Another factor that could not be quantified from this study (although it can be inferred from survival curves) was the temporal evolution of the patterns. Consider an analogy: An islander stands on the seashore, watching the ocean waves. One especially big wave may not mean much, but if they become higher and higher over a period of hours, she may conclude that a hurricane is likely. If a sporadic EEG spike is becoming more frequent, and especially if it is becoming periodic, that seems likewise ominous. As we watch a continuous EEG, we note whether periodic waves are becoming more frequent, higher in amplitude, and sharper. I think of these as crescendo paroxysmal discharges. In this situation, some of us will advise stronger drug treatment. We will certainly sleep less well. There is also a sort of decrescendo pattern one may see with time or proper treatment. In that situation, LPDs might be less worrisome—they may represent improvement, not deterioration (2). That sequence was not evaluated in the study by Struck et al.

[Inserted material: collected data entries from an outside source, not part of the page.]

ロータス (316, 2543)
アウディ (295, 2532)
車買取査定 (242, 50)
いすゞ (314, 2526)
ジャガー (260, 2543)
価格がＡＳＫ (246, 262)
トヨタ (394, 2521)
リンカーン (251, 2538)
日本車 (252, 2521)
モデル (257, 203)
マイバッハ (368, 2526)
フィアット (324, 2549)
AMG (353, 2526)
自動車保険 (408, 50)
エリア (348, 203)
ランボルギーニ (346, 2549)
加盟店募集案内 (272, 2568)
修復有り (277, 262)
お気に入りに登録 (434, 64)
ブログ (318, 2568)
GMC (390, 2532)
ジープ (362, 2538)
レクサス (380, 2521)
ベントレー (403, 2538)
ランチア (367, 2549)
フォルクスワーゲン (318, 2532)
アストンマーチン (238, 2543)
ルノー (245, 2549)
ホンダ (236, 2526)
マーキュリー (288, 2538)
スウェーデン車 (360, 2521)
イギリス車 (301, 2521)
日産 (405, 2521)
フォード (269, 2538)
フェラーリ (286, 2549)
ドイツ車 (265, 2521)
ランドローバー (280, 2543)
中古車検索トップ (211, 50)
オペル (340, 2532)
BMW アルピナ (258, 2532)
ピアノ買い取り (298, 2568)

A valuable feature of this paper is the calculation of how long a continuous EEG should be to reduce the risk of “missing” a seizure over the next 72 hours to less than 5%. With no clinical risk factors and a non-epileptiform EEG, 24 minutes is fine. This is because the survival curves from this study convincingly demonstrate that the risks of transitioning states—entry to EEG risk, or EEG risk to seizure—drop off very rapidly with time. This is reassuring. Forty-eight hours is apparently enough for high-risk patients; also reassuring, although perhaps the clock resets if the EEG worsens or if seizures actually occur.

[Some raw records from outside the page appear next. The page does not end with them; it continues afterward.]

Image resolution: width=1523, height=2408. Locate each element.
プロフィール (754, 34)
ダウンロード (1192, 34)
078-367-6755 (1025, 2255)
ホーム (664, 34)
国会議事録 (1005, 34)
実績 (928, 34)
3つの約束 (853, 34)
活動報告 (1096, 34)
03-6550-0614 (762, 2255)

Finally, there is the assumption that preventing or stopping seizures is clinically beneficial to patients. We tend to hold this truth to be self-evident; of course, it needs to be validated for specific pathologies and seizure types.
The results of this study are valuable because they allow us to begin putting numbers to our guesses (there is a 20% chance of rain tomorrow; there is a 20% chance of a seizure tomorrow). What is the acceptable level of risk for carrying an umbrella? For missing a seizure? Acceptable risk involves multiple value decisions (3). Those who think a human can, or should, watch ten EEG monitor screens continuously for several hours and never miss anything are not being realistic, and computerized alerts are still too unreliable. Those are questions that remain in the realm of physician judgment. Go to bed? You're the doctor, you decide.